The acts of self-disclosure and "presumed intimacy" that drive this new subset of celebrity have started to draw us closer as an audience and change our norms.
Sociologists call these parasocial relationships, and they are a very new part of the human experience worth examining, not least of which because they affect how we buy, how we vote, how we gather and how we signal.
Celebrity is isn't what it used to be.
You can also listen and subscribe on Google Play, Spotify, Stitcher and Simplecast.
Links to interesting things mentioned in this episode:
Using Permission and Perception to Change the Brand Experience.
On signaling behavior, moving the defaults and taking big swings.
I published a piece this week on how sometimes, the biggest brand moves are simple moves. You don’t need to be radical in order to be impactful.
You need to be aware of shifts in the societal framework instead. When our codes change, your brand’s actions are perceived through a different lens.
When that happens, don’t just give people choices. Give them new defaults and permissions that can actually change behaviors. By changing norms, you change the reasons for using your brand.
Reality is relative.
Here's what we've been consuming.
The New Model Media Star Is Famous Only to You (New York Times): "With short videos and paid newsletters, everyone from superstars to half-forgotten former athletes and even journalists can, as one tech figure put it, “monetize individuality.”... And there’s the old promise of the earlier internet that you could make a living if you just had “1,000 true fans" — a promise that advertising-based businesses from blogs to YouTube channels failed to deliver."

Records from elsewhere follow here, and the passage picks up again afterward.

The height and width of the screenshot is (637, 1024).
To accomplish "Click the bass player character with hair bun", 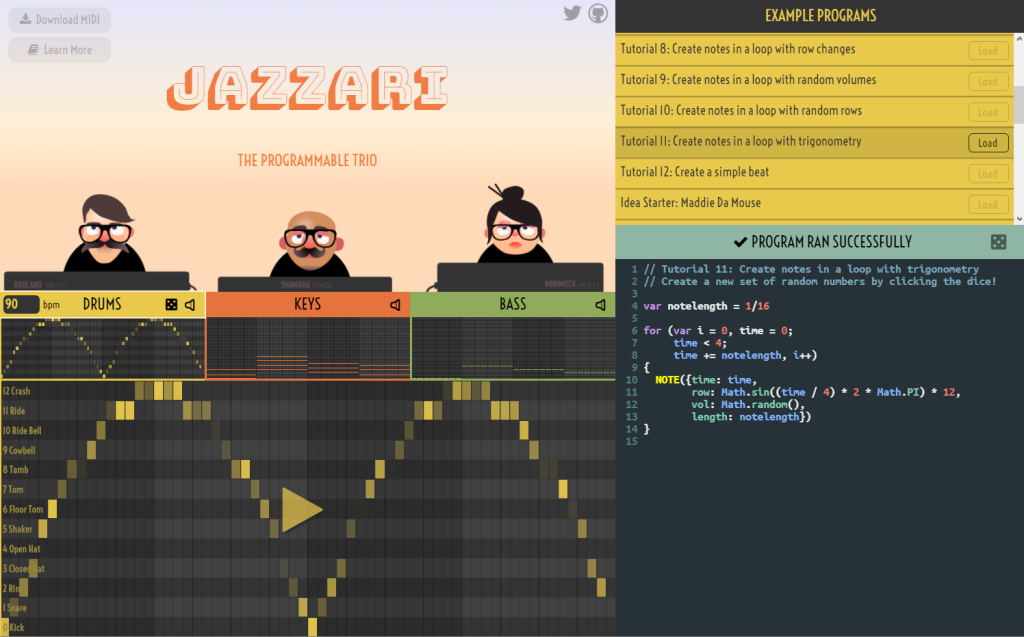I will tap(515, 228).
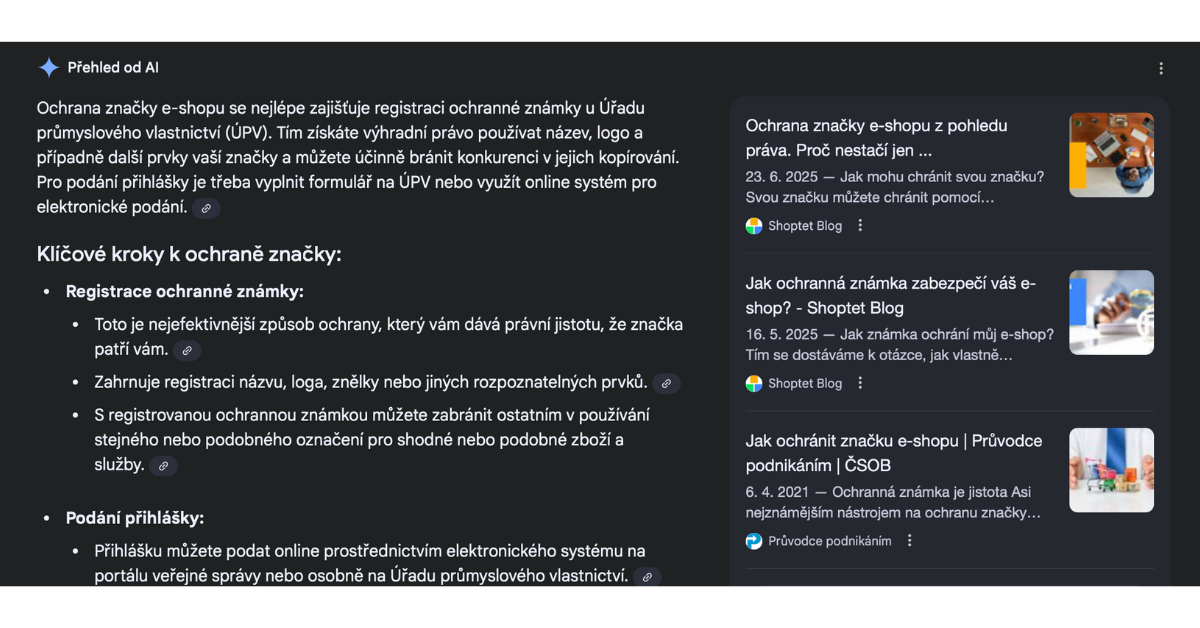The image size is (1200, 628).
Task: Click the AI overview sparkle icon
Action: (48, 68)
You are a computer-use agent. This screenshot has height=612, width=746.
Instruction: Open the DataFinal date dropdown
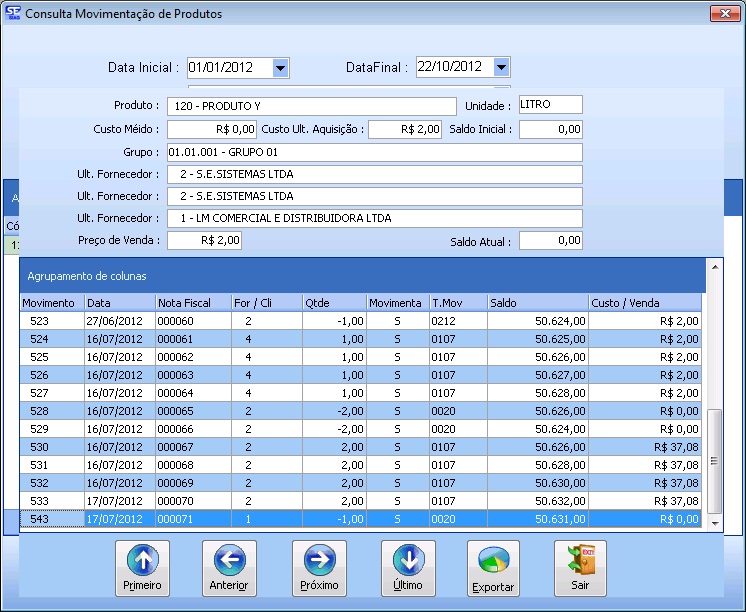pos(502,68)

Lavish Parties, Greedy Pols and Panic Rooms: How the ‘Apple of Pot’ Collapsed (POLITICO): "MedMen stands as a cautionary tale of American Wild West capitalism. But interviews with former executives and industry insiders, along with legal filings and public disclosures, show it’s also a flashing red warning light that the emerging cannabis industry is not yet ready for primetime—even if MedMen’s slick marketing videos are."
The Heartbeat of Racism Is Denial (New York Times): "A new vocabulary emerged, allowing users to evade admissions of racism. It still holds fast after all these years. The vocabulary list includes these: law and order. War on drugs. Model minority. Reverse discrimination. Race-neutral. Welfare queen. Handout. Tough on crime. Personal responsibility. Black-on-black crime. Achievement gap. No excuses. Race card. Colorblind. Post-racial. Illegal immigrant. Obamacare. War on Cops. Blue Lives Matter. All Lives Matter. Entitlements. Voter fraud. Economic anxiety."
Being Michael Jordan…when you’re not (Grant McCracken): "American culture does these two things really, really well. It asks us to celebrate the greatness of our heroes without reservation, to ”give it up” entirely for those who do the extraordinary. But it also “cuts us in on the action.” We can be as gods, if only fleetingly, even in polyester. For a moment we are Michael Jordan. Logically, of course, these two things should not coexist."